According to Declan McCullagh's WIRED.COM article "PGP: Happy Birthday to You", June 5, 2001 marked the ten year anniversary of the release of PGP (Pretty Good Privacy), a software application that allowed users "to encode their files and e-mail messages using state of the art encryption algorithms". Phil Zimmerman, creator of PGP, met with controversy with in the course of the last decade, including such events as a potential patent infringement upon a rival information security company, a US government investigation due to federal law then treating encryption products sold overseas as munitions, and the relative business success that the product entailed. Zimmerman is heading in new directions with his encryption technology, making it far easier to use (as ease of use is its main stumbling block) and giving the world back its privacy.

While it should be celebrated that Network Associates (the company that acquired Pretty Good Privacy, Incorporated) is still in business and that PGP remains "the gold standard for e-mail encryption" after ten years, it is rather disappointing that technology as important as encryption, which serves to preserve a user's privacy in an online world where practically anything about him can be acquired, depends so much on market trends. It is unfortunate that money determines the rate by which technology is developed. Regardless of whether or not the device or application being developed plays a key role in any important issue, money determines its overall success. What with privacy being eroded away more and more with the pervasiveness and ubiquity of advertisers, it would stand to reason that confidentiality would be considered more precious a thing to keep safe and that more measures be taken to preserve it.

Xerox PARC (Palo Alto Research Center) was fortunate enough to have operated in an economics-free zone and to invent technology without financial hindrance.
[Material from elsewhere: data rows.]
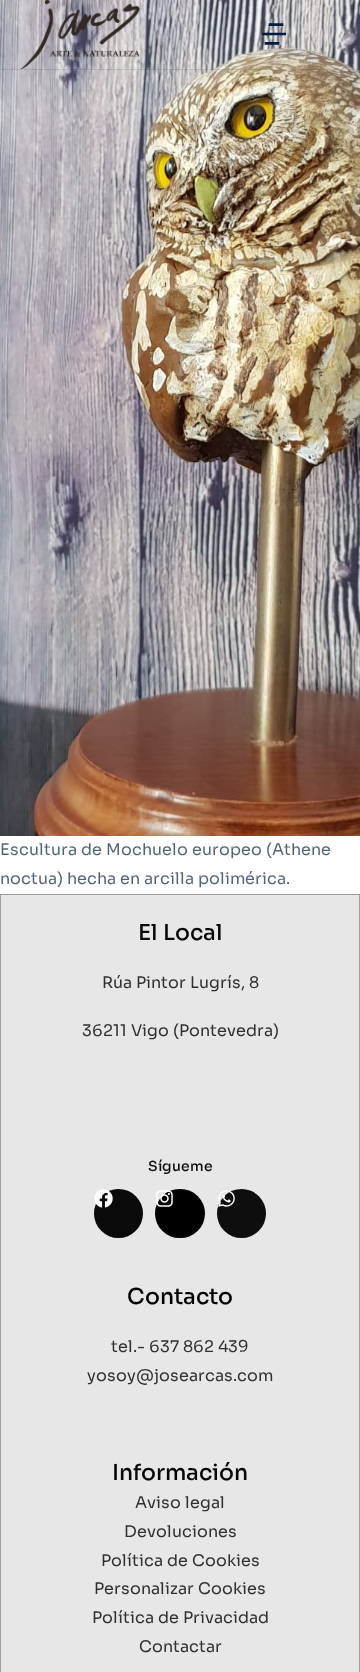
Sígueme (180, 1166)
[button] (274, 34)
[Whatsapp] (241, 1213)
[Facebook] (118, 1213)
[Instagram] (179, 1213)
What came out of Xerox PARC were graphic user interfaces (GUIs), the Ethernet, and What You See Is What You Get (WYSIWYG) technology. Those three contributions have helped shape the Internet in tremendous ways and molded the method by which we perceive communication and technology today. They did not have to worry about costs nor did they have to concern themselves with consumer trends. With those barriers out of the way, there was no limit to what they could have developed. Look now at how their ingenuity is at the heart of modern computing. The derivatives products alone like DSL, Windows, et al would not have been possible if not for the pioneering ventures these people had.

Without the hindrance of profit margins and market share, encryption technology should advance well because of its significance to what its function is. Until the world can live without a paycheck, important things like encryption technology may just have to take a back seat in the development car until someone figures out a way for people to make cash from it. Only then will they appreciate its importance.